Elson, Ernest Thomas. Died 9th Apr 1917

E Elson – or indeed the various possible E Elsons – have provided a considerable problem for this study. There are several possible candidates born in the Rugby area.

Henry Ernest Elson’s birth was registered in Rugby in Q1 1888 – but has no record of service.

Edward John Elson’s birth was registered in Rugby in Q3 1881 – but has no record of service.

Ernest Percy Elson’s birth was registered in Rugby in Q1 1897 – and served in WWI.

Ellson E C is on the BTH war memorial with Elson A W, but E C Ellson[1] can perhaps be discounted as not only does he have a different spelling, but was from Lutterworth and is included on the war memorial there.

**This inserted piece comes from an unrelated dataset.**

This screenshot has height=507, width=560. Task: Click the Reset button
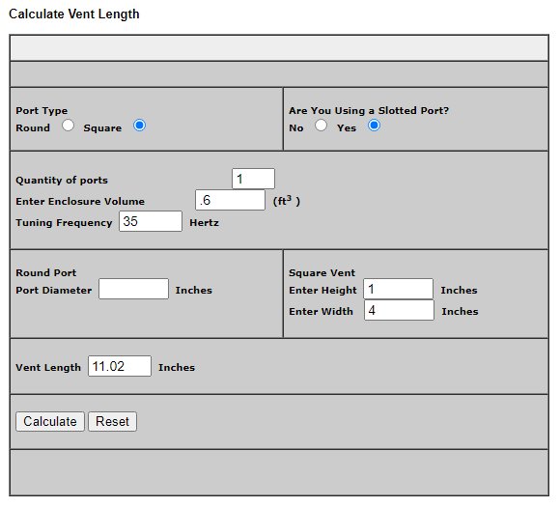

Elson A W is also on the Rugby Gate – he was Ernest Percy Elson’s brother.

Ernest Thomas ELSON was born in Birmingham in 1885, and served in WWI.

The CWGC site shows four E Elsons and two E Ellsons – none show any sensible connection to Rugby.

Of the Rugby men, only Ernest Percy Elson appears to have served in WWI. He has a surviving Service Record, was wounded, but survived the war. It is suggested that if it is him on the Memorial, then he was added in error.

Another possible candidate may be Ernest Thomas Elson whose family lived in Birmingham, he was killed on 9 April 1917, but has no apparent connection with Rugby.   However, many people came to work in Rugby in the years leading up to the war but did not appear in Directories or impact on any records. He is perhaps the more likely candidate.

To provide due respect to both, their respective service stories are given below.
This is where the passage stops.